» **PROVIDED TEXT**
────

Encounter new data: John R. Boyd, “Patterns of Conflict,” briefing presentation, December 1986, available at: http://www.ausairpower.net/JRB/poc.pdf.
Mental maps and patterns:  Spencer, Donn (2009) Card Sorting: Designing Usable Categories. Rosenfeld Media
Young, Indi (2008) Mental Models: Aligning Design Strategy with Human Behavior. Rosenfeld Media
Neuroscience of mental maps: https://blog.gitprime.com/podcast-conways-law. Search for ‘brain.’

 

Striving, Trust and Management

Critique of Pure Reason

Precursor Questions

Does Kant, in the Critique of Pure Reason, still hold together if we consider knowledge is all communication? Is knowledge purely a means of communication?

Is there a different knowledge if disconnected from communication?

Why would God communicate?

Is communication purely a product of the need to survive or is there a different sense of communication when we think about something beyond? Why would a contented God communicate? Or, rather, does this point to another reason for communication or another definition, one that is outside of the need to survive/be fit in an environment? A non-primal, perhaps more idealistic/metaphysical need?

When thinking about the existence of:

  • the spirit
  • soul
  • eternity
  • communication that is more than survival
  • God
  • knowledge being something more than a system that accurately describes the way things work.

That is, when thinking about anything being more than it is.

Why do we do that?

Why does it sometimes feel that there is more there? Why is there a drive away from the describable, away from low context? Reaching for high context? Is that simply part of how we discover? Is it the wiring of our particular consciousness, our particular style of prediction machine? Something we should accept and cease to wonder about; Or if we find it bothersome, move on to another style which makes this observation less interesting?

Poetry’s Role

[‘More or Less Human‘ Radiolab podcast]

Interacting with current AI’s fosters low context. Changes us.

────

» **ENTRIES SUPPLIED**
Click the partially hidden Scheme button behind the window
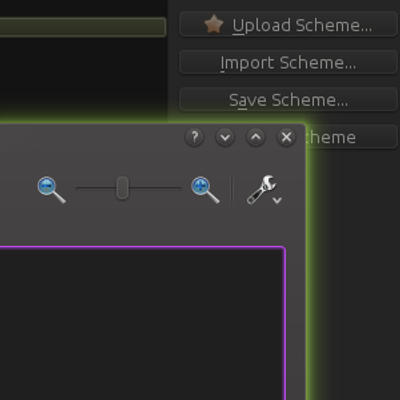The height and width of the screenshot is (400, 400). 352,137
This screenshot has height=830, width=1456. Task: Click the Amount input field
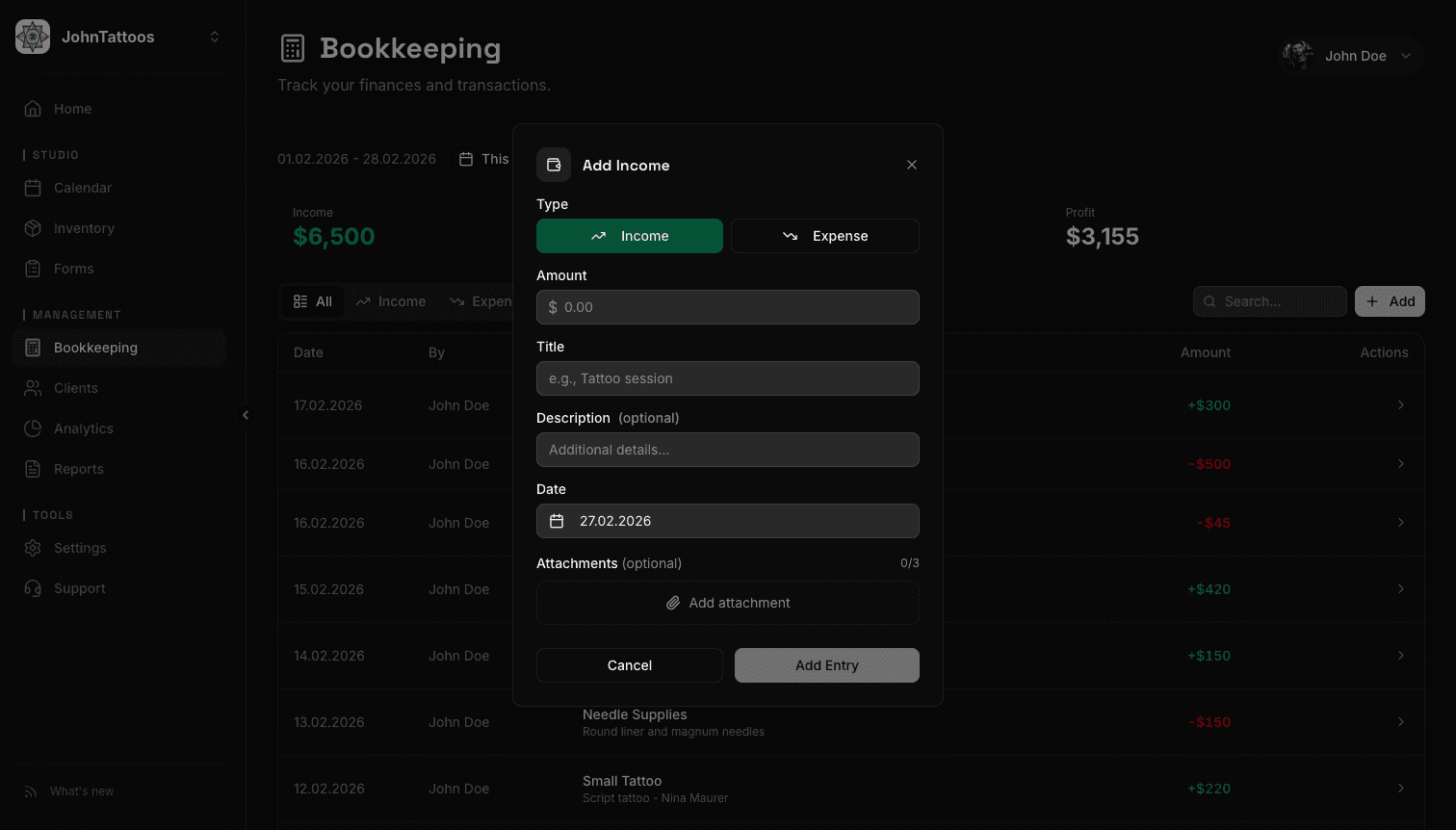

────

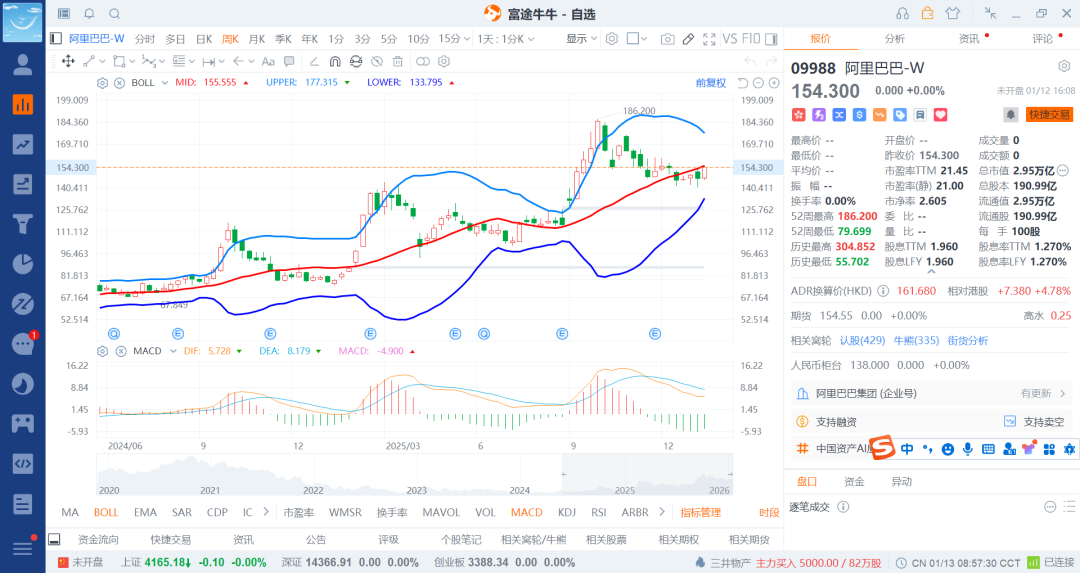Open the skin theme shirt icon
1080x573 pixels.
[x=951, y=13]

────

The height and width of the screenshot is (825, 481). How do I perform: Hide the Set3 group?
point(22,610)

────

» **WORK ORDER A**
In the text on knowledge and communication, recast the paragraph that opens "Is communication purely a product of the need to survive" as a short list, keeping its main questions.
» **WORK ORDER B**
Carry on the text on knowledge and communication, starting after its final line.

» **ANSWER SPACE A**
- Is communication only a product of the need to survive, or does it take on a different sense when we think about something beyond?
- Why would a contented God communicate?
- Does this suggest another reason for communication, or another definition of it, outside the need to survive or be fit in an environment?
- Could that be a non-primal, perhaps idealistic or metaphysical, need?

» **ANSWER SPACE B**
To stay human / expand being human
We need new words
New ways of using words
New ways of communicating together

This is the challenge of poetry
Since it’s words
Since the Turing test is texting
Since AI recognizes certain phrases and intonations more than others

Since my son became “Call son mobile” on CarPlay
And my mother “Call ICE mom home.”

This is poetry.
Create
Human

The act of writing, in one’s own voice, adds new ways to describe things. To be human.

It may or may not resonate with anyone or find an audience. But the act itself creates.

Poetic Management

There is a relationship between communication and orientation toward uncertainty/ the approach toward uncertainty. Certain communication environments lend themselves much more to experimentation.

Too much fear of meeting sales quotas impacts this. Can companies with aggressive sales quotas have development groups that embrace uncertainty/ failure/ experimentation?

The sales orientation of the company and drivers of growth i.e. how important aggressive sales are to the company, impact the environment. Are customers a trusted community or revenue to extract? If one part of the corporate ecosystem, particularly one that is stressed as most important, lacks trust, can trust be established anywhere else in the company?

Without trust, experimentation falters. Cohesion moves from enthusiastic pursuit of something amazing to huddling together in fear. Disengagement occurs. Following the rules becomes appealing.

The model of a prediction machine is useful. In our particular style of prediction machine, we drive to low context. Towards a low context that fosters inefficiency. Decay. Declining margins. Declining quality. Declining revenue.

It seems an entropy we must continually and actively work against – by being human, embracing quirks, paths, journeys and strivings.

Is it contagious across cultures as the use of the same techniques, technologies and processes spread or are some cultures/models of consciousness resistant?

Building cultures, communication environments, shapes the consciousness. It shapes the prediction machine. It shapes how we invent and strive and trust.

At its apotheosis, it is poetry.

The alternative is succumbing. Going under.